Linking employee engagement with customer engagement and performance: the evidence

27th May 2015

We all “get” the link between having engaged employees, engaged customers and bottom-line performance. It’s intuitive, isn’t it? Yet a huge number of companies are still not leveraging this relationship. So why is that?

The first EdelmanENGAGE “State of Engagement” study wanted to explore what companies are actually doing globally to convert engagement into competitive advantage. What’s working and what isn’t?

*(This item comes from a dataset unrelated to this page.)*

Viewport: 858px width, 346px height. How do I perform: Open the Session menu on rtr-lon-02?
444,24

And how can we improve things for the future?

A handful of simple findings from the study can help us to understand why relatively few firms are yet exploiting the employee/customer engagement link to boost performance:


1. Only 56% of companies include issues around the customer in their definition of employee engagement

As things stand, most definitions of employee engagement are pure play “HR”: do you like working here, do you want to keep working here, would you tell others to come and work here? It’s about whether people are engaged with you as an employer.  But these definitions ask nothing about whether your people are engaged with serving your customers. We find that having a more balanced definition (and therefore way of measuring) employee engagement is paramount if you want to connect employee and customer engagement more explicitly. In fact, your engagement “model” should be balanced between:

  • Are you engaged with the company as an employer?
  • Are you engaged with providing great service to our customers?
  • Are you engaged with trying to help the company achieve its goals (e.g. growth, innovation etc.)?

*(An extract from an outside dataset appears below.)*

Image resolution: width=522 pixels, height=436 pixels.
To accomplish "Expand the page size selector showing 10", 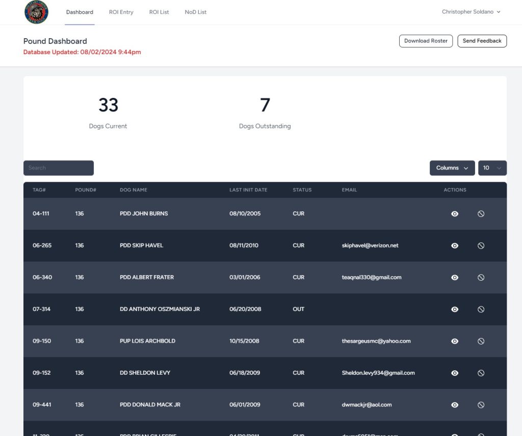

2. Only 55% of companies yet have an explicit employee engagement strategy

This simply compounds the problem above. With only just over one in two firms having an explicit engagement strategy, it is very hard for the remaining companies to put the link between employee and customer engagement on the Board’s agenda. Only by creating an explicit engagement strategy will Boards be persuaded of the business benefits of engagement (both internally and externally).  These strategies need to outline issues including:

  • What business objectives will engagement help us deliver?
  • Where do we need to focus to improve engagement (and what will we not be doing)?
  • What levers can we best pull to help deliver engagement?
  • How will we do this with different employee and customer segments?
  • How will we measure our success?


3. Only 37% of companies measure the impact of employee engagement on customer engagement

Finally, only a relatively small minority of companies are working to link their data on employee and customer engagement. As a result, the majority of firms still cannot prove the ROI of engagement on the bottom-line.  Our work suggests there are two main root causes to this:

  • Political factors: in most organisations different functions “own” the data sets that need knitting together to make this ROI analysis possible: HR “own” the people data, Marketing “own” the customer data and Finance own the performance data. This means that these various data sets are rarely shared or linked together; this can be due to “possessiveness” or there simply being no one natural integrator of all the data sets. This drives CEOs mad:  they want more than anything to be able to have all these data knitted together to create a cohesive, integrated picture of what factors are driving particular outcomes in the organisation. But, often, that simply does not happen.
  • Technical factors: there may be insufficient data of one type or another to allow engagement data to be linked to it or there being technical incompatibilities in the data. For example, employee engagement data may only be captured once a year in an annual survey whereas customer service data might be tracked on a monthly basis. The various data may not be available for the same business units; for instance, employee engagement data may be available down to team level but financial data is only available at divisional level. There is simply not the statistical capability within the organisation to conduct the types of statistical analysis needed to carry out integrated linkage analytics (such as causal path modelling or structural equation modelling).
  • Until a company can overcome these political and technical barriers, linkage of employee and customer data is likely to remain a minority activity.